The compliment system is comprised of nine proteins, called C1 through C9. The proteins clear infections from the body through an enzymatic cascade.

In the above example, C1 would bind with the IgG DNA auto antigen complex, activating C2 through C9. The proteins are activated by cleaving, which results in protein fragments. C3A, C4A, and C5A fragments work as anaphylatoxins, which increase the permeability of blood vessels. This allows fluid to move easily through the vessel and causes swelling.

The process of the compliment system is another distinction between types two and three hypersensitive reactions. In type two reactions, only small numbers of compliment proteins are activated. In type three reactions, the large amounts of compliment proteins are activated. Because of this, testing compliment levels in the blood can help track disease activity.

The anaphylatoxins that increase vessel permeability also act as chemokines, which attract neutrophils to the site of reaction. The neutrophils attempt to destroy the immune complex, but can’t. They degranulate, causing inflammation and tissue death. The inflammation triggers the release of more auto antigens, and the destructive cycle continues.
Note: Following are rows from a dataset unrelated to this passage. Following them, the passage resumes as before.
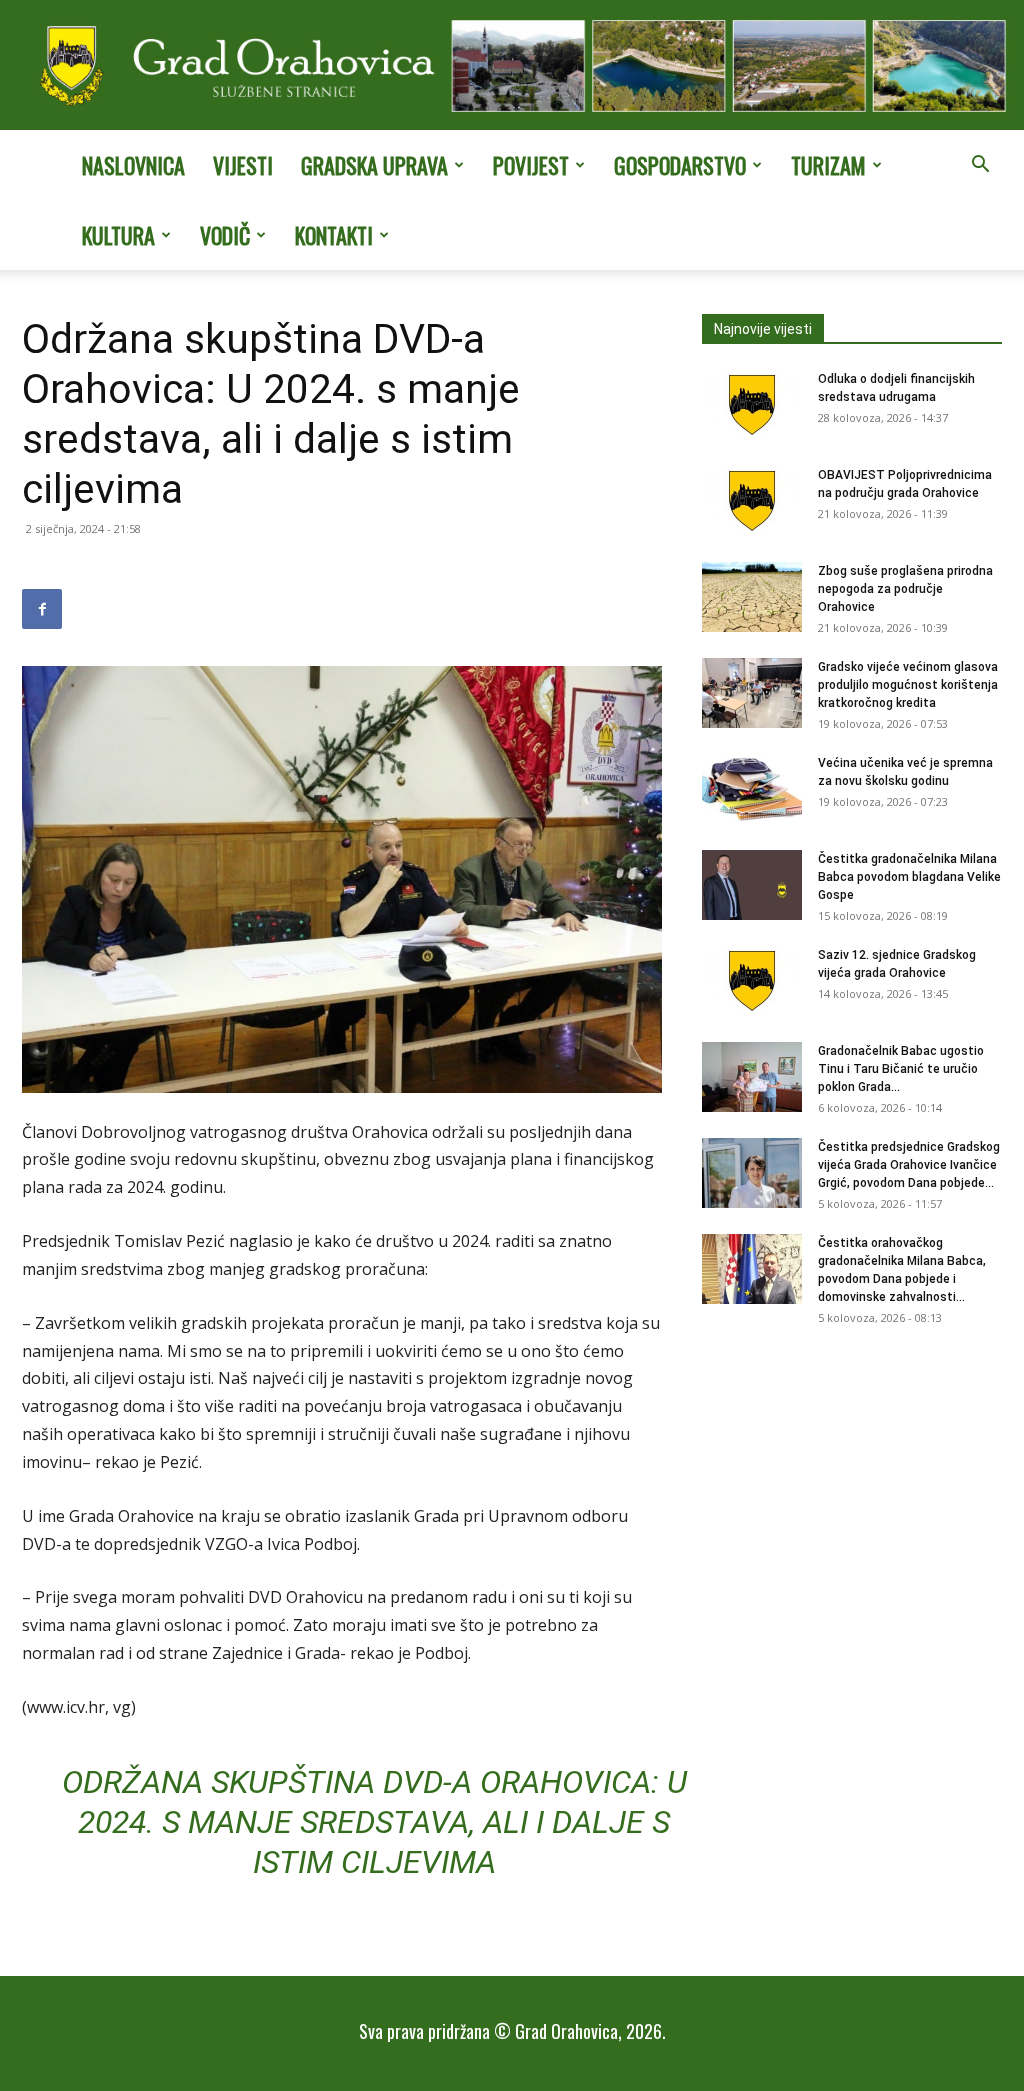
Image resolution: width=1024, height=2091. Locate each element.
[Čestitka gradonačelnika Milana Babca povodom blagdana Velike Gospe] (752, 885)
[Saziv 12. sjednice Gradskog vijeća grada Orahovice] (752, 981)
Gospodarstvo (680, 165)
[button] (980, 166)
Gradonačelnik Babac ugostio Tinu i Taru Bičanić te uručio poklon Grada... (901, 1069)
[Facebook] (42, 609)
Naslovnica (133, 165)
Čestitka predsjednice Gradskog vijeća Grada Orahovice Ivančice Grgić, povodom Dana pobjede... (909, 1165)
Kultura (118, 235)
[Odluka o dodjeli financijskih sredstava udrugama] (752, 405)
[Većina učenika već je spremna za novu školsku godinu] (752, 789)
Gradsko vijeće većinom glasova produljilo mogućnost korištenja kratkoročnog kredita (908, 685)
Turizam (828, 165)
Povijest (531, 165)
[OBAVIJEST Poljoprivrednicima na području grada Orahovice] (752, 501)
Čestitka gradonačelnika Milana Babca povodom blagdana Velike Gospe (909, 877)
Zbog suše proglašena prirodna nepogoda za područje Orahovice (905, 589)
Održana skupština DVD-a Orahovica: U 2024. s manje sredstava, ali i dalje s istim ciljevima (374, 1822)
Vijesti (243, 165)
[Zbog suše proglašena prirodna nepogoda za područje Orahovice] (752, 597)
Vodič (225, 235)
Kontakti (334, 235)
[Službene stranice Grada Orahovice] (512, 67)
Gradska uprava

The cycle of inflammation and damage typically occurs in the kidneys, where blood is filtered, and the joints, where plasma is filtered. This is another distinction between type two and type three hypersensitivity. Type two reactions typically occur where immune complexes are made. Type three reactions occur where immune complexes are deposited.

Another example of a type three hypersensitivity reaction is serum sickness, in which a patient has an antibody response to foreign antigens present in donated blood. For instance, someone with a snake bite may be given blood that contains antivenom antibodies. The body would then create antibodies against the antivenom antibodies. If venom is introduced into the body again, the antibodies created upon first exposure will form immune complexes with the antivenom antibodies the body believes to be antigens. In turn, the immune complexes bind to vessel walls and cause tissue damage.